** Start of Data excerpts **
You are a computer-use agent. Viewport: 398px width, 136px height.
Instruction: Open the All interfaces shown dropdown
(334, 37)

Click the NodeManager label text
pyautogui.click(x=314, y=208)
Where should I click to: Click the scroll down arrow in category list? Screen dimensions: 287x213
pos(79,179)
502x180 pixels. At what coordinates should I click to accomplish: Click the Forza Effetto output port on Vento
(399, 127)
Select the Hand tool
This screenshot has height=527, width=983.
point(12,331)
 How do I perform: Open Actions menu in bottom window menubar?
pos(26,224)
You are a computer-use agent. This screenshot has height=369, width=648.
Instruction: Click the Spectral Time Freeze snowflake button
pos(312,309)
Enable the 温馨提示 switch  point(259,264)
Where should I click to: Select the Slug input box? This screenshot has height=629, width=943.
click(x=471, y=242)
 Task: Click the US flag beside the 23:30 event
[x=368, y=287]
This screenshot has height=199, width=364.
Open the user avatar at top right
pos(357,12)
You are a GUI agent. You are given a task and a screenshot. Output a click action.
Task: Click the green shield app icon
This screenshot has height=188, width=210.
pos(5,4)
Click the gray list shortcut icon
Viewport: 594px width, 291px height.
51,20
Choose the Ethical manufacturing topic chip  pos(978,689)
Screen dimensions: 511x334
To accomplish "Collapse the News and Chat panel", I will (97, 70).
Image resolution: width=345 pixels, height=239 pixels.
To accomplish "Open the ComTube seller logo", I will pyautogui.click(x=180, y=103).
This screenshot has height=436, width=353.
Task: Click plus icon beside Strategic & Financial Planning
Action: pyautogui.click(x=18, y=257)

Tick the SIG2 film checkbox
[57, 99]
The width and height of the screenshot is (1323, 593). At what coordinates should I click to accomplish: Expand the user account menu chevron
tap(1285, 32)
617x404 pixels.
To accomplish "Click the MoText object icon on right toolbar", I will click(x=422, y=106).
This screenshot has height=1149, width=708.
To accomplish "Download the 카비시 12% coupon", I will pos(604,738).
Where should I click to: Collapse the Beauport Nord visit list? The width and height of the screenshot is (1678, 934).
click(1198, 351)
** End of Data excerpts **
- [Task to complete]: Rewrite the stretch of the listing from the line containing "Image resolution: width=345" through the end of the listing, changing "checkbox" to "check box" and keeping everything else the same.

- [Exercise response]:
Image resolution: width=345 pixels, height=239 pixels.
To accomplish "Open the ComTube seller logo", I will pyautogui.click(x=180, y=103).
This screenshot has height=436, width=353.
Task: Click plus icon beside Strategic & Financial Planning
Action: pyautogui.click(x=18, y=257)

Tick the SIG2 film check box
[57, 99]
The width and height of the screenshot is (1323, 593). At what coordinates should I click to accomplish: Expand the user account menu chevron
tap(1285, 32)
617x404 pixels.
To accomplish "Click the MoText object icon on right toolbar", I will click(x=422, y=106).
This screenshot has height=1149, width=708.
To accomplish "Download the 카비시 12% coupon", I will pos(604,738).
Where should I click to: Collapse the Beauport Nord visit list? The width and height of the screenshot is (1678, 934).
click(1198, 351)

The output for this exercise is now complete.